Coyle's InFormation

Monday, March 04, 2013

Sergei Brin's Masculinity

At first I thought it was a joke: "Speaking at the TED Conference today in Long Beach, Calif., Brin told the audience that smartphones are "emasculating." "You're standing around and just rubbing this featureless piece of glass," he said." Perhaps I didn't believe it was true because I first encountered it in the form of a BoingBoing parody for "Mandroid: Google's remasculating new operating system." Another one of those moments when reality and parody are just soooooo close.

The Ted talk won't be available for while so I don't know if he said this with any hint of humor. (I rather hope so, but I fear not.) The talk was about the Google Glass product, which he was demonstrating and promoting. But even if he meant the statement as something of a joke, there are things that need to be said about the not-so-sub text.

1. Using "emasculating" to deride a competitor's product when neither product has anything to do with gender is just a cheap shot. It's like Coke saying that Pepsi is "emasculating."

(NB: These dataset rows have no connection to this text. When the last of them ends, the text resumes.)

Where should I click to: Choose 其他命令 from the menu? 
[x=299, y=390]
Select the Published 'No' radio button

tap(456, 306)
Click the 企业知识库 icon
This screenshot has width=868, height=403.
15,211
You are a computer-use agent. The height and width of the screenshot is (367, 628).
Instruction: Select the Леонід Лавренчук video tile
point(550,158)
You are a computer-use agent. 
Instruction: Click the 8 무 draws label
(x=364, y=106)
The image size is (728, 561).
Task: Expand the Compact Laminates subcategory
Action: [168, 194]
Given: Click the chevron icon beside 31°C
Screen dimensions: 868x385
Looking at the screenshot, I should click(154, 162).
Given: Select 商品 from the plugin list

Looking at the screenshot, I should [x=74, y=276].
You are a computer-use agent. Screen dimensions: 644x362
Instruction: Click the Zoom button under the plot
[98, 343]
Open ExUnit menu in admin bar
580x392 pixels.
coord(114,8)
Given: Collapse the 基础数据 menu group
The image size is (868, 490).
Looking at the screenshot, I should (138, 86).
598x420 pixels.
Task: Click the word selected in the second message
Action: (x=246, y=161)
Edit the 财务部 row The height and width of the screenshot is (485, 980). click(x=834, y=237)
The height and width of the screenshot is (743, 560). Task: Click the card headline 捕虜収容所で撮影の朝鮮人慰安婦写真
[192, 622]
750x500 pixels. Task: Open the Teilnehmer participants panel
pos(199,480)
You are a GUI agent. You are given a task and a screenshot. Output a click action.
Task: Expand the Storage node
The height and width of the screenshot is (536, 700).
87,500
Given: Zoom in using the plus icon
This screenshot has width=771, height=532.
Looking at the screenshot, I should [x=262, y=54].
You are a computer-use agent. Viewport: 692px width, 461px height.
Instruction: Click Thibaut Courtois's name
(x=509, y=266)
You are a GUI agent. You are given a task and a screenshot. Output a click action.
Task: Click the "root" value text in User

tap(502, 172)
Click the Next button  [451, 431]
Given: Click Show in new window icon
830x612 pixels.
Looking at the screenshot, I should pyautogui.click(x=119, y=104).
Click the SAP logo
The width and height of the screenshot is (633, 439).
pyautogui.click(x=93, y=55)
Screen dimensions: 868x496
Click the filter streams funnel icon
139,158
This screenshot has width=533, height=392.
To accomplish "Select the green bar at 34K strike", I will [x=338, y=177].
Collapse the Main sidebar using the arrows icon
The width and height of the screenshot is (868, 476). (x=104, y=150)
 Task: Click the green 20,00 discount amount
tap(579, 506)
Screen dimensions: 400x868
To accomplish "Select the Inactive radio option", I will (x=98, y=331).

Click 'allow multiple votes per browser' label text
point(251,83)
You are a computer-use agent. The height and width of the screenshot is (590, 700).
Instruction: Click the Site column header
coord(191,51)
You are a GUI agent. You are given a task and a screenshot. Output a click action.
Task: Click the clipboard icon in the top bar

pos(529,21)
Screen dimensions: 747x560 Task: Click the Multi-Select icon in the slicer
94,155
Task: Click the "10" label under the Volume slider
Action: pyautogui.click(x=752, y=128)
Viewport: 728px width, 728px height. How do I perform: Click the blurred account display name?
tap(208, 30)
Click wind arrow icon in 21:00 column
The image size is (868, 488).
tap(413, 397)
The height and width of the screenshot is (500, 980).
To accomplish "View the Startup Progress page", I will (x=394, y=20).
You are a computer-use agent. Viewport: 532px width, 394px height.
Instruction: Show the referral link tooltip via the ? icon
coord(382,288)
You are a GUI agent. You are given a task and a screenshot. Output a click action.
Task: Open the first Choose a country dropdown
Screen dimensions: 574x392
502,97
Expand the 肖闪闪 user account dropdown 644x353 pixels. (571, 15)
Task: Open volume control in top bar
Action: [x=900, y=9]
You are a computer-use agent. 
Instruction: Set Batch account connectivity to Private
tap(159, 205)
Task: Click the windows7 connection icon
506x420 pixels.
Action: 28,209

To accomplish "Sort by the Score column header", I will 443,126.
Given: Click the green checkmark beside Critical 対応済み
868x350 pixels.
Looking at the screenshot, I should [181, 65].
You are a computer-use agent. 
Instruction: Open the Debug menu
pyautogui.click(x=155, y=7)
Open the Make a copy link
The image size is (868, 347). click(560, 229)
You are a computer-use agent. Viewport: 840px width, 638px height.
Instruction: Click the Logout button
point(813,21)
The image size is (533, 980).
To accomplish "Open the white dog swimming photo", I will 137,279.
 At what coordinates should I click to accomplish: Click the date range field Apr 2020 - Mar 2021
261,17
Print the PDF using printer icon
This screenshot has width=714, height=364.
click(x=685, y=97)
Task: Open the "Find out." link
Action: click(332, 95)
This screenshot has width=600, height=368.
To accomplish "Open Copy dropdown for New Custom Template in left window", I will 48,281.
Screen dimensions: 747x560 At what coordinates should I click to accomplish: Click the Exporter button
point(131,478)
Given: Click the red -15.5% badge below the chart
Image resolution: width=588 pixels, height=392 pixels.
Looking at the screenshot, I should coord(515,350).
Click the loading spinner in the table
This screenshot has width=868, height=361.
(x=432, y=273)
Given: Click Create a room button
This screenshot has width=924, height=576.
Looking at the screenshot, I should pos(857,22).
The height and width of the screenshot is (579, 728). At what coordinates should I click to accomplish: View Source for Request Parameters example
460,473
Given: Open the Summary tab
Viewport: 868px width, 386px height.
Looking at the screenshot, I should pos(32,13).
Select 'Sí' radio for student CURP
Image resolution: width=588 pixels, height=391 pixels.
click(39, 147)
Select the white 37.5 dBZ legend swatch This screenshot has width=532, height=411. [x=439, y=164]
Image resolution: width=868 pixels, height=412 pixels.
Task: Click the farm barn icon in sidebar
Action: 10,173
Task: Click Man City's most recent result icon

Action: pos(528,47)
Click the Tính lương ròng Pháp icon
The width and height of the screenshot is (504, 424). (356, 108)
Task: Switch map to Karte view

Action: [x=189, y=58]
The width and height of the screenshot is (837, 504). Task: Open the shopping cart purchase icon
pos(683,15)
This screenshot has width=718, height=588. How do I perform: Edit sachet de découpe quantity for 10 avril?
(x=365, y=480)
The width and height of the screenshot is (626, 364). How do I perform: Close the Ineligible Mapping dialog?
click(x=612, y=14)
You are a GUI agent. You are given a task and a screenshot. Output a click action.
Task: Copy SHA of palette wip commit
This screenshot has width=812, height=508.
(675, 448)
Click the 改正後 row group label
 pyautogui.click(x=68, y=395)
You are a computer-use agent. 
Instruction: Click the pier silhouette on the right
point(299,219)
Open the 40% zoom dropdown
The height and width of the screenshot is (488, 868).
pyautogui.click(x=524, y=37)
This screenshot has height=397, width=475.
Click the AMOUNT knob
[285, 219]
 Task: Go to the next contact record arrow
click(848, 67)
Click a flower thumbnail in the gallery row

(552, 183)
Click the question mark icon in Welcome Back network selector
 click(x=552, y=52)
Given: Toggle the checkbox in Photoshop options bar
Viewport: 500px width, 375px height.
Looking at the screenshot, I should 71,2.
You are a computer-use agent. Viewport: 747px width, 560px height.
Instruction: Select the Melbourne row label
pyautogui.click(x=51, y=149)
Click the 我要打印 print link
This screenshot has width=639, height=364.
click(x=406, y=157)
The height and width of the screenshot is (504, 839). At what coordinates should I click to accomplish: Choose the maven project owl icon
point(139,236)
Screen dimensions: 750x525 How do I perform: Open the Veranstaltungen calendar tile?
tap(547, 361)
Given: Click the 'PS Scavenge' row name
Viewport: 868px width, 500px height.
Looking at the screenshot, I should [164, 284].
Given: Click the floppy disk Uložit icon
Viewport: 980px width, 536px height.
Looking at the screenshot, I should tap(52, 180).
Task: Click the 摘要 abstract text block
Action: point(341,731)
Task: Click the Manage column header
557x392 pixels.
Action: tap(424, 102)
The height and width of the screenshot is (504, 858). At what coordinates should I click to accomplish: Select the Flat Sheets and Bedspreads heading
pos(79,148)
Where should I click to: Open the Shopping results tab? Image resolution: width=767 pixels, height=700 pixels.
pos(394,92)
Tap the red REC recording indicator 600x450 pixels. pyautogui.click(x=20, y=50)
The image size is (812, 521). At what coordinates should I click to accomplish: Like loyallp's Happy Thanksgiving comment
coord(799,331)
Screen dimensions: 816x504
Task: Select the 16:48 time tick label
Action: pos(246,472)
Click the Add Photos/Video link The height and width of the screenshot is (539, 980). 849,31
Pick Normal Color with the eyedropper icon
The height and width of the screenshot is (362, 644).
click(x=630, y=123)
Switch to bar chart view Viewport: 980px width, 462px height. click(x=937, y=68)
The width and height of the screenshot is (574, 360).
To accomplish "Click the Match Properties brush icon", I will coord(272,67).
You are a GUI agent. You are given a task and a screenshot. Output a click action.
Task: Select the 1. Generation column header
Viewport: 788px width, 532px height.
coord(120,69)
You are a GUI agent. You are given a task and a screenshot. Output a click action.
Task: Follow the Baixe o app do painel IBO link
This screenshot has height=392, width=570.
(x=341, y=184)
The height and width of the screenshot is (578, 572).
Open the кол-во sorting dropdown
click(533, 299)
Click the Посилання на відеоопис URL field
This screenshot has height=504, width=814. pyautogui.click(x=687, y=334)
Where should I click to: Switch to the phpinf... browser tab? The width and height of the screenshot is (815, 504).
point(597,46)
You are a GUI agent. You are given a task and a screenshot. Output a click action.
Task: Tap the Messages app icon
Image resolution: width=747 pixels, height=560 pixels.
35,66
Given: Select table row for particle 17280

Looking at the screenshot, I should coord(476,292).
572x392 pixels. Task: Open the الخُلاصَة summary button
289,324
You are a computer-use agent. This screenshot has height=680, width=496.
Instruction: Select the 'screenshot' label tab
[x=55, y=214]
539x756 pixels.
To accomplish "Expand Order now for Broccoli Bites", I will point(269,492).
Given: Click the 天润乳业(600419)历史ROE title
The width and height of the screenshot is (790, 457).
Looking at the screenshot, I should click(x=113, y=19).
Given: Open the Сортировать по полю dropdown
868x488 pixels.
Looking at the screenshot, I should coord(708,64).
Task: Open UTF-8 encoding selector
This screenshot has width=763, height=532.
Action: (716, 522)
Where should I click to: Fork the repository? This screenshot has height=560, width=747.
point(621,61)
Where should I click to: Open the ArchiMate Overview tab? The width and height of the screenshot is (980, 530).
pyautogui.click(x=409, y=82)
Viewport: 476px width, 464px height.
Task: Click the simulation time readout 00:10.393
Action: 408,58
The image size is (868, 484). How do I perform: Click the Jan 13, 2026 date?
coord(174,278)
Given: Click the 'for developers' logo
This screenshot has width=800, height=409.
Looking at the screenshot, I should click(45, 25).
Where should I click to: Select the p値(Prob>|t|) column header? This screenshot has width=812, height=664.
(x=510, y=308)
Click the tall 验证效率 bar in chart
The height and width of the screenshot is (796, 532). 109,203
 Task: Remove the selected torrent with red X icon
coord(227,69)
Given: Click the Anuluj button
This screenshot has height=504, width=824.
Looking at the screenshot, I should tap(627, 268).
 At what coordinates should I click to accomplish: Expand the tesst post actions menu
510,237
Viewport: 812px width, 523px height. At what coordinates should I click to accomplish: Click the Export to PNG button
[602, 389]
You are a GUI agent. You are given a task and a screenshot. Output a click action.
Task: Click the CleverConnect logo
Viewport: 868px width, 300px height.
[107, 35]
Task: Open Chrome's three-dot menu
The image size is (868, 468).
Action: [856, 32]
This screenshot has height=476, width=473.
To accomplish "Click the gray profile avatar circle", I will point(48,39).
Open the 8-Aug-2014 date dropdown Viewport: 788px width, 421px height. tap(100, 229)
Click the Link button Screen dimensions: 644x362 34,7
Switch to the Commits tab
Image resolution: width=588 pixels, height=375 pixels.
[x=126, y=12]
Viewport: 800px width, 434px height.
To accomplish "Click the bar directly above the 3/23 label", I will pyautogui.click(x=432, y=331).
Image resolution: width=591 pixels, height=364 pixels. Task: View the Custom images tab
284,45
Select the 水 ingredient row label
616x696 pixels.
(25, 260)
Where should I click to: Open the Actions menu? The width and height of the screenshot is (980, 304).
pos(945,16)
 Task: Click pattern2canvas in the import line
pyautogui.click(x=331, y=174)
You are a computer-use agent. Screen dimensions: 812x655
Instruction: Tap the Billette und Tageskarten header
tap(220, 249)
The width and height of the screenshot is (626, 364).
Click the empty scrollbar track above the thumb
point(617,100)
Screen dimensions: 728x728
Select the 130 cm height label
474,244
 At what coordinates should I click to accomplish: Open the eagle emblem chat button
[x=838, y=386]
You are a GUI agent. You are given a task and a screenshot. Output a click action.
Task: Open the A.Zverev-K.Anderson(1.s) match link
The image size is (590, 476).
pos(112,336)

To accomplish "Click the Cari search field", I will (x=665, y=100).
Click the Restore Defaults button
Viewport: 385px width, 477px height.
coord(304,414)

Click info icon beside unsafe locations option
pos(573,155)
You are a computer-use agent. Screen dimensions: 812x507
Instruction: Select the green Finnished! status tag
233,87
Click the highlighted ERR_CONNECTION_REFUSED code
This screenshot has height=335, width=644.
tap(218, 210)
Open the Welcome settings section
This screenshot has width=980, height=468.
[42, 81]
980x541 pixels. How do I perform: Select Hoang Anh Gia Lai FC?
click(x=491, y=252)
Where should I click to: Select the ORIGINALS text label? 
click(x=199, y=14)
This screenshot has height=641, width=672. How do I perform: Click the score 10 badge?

2. The ongoing attempt to raise the testosterone levels of electronic equipment has gotten out of hand. Yet, unfortunately, products must make an appeal to identity in order to sell. Apple pushes an identity of design and sophistication that was once considered "un-manly" by early Mac reviewers. Brin's remark, albeit nonsensical, pushes back against Apple's more gender-neutral image.

3. It makes little sense to eliminate women from your market, and promoting a product as a kind of "technology viagra" is not going to win over female consumers. Brin's remark shows that he's more concerned with promoting a masculine image that he is comfortable with than with following good marketing practice.

Some reading:

Wikipedia Women in Computing
Gender codes: why women are leaving computing edited by Thomas Misa
How to market to women, by Carol Nelson (1994, so a little out of date, but still useful)

Thursday, February 21, 2013

Open to Creativity

The brilliance of Google's PageRank is not the computational methods behind it but the target of those methods: links created by people in the course of making something meaningful on the Web. Without that human input, Google (and Bing and Yahoo) would be simply counting up term frequencies and perhaps analyzing linguistic characteristics, but missing most of what makes Web searching work. The results would be at least as bad as the ranking on Google Books because it would be devoid of the human commitment of significant connections between the pages.

Although Google's mission statement is "... to organize the world's information and make it universally accessible," Google is not really organizing anything. It is reading the organization provided by the Web's population. Similarly, Facebook is reading the relationships between people that are made in the course of using its software, information that it would not have otherwise.

What has made the web the rich environment that it is is that anyone can link anything to anything else. That linking is an expression; and even though we might not be able to characterize it in a few words (what does it mean that page A links to page B?) Google has shown that we can make use of those patterns of linking to help people find stuff on the Web that meets their needs.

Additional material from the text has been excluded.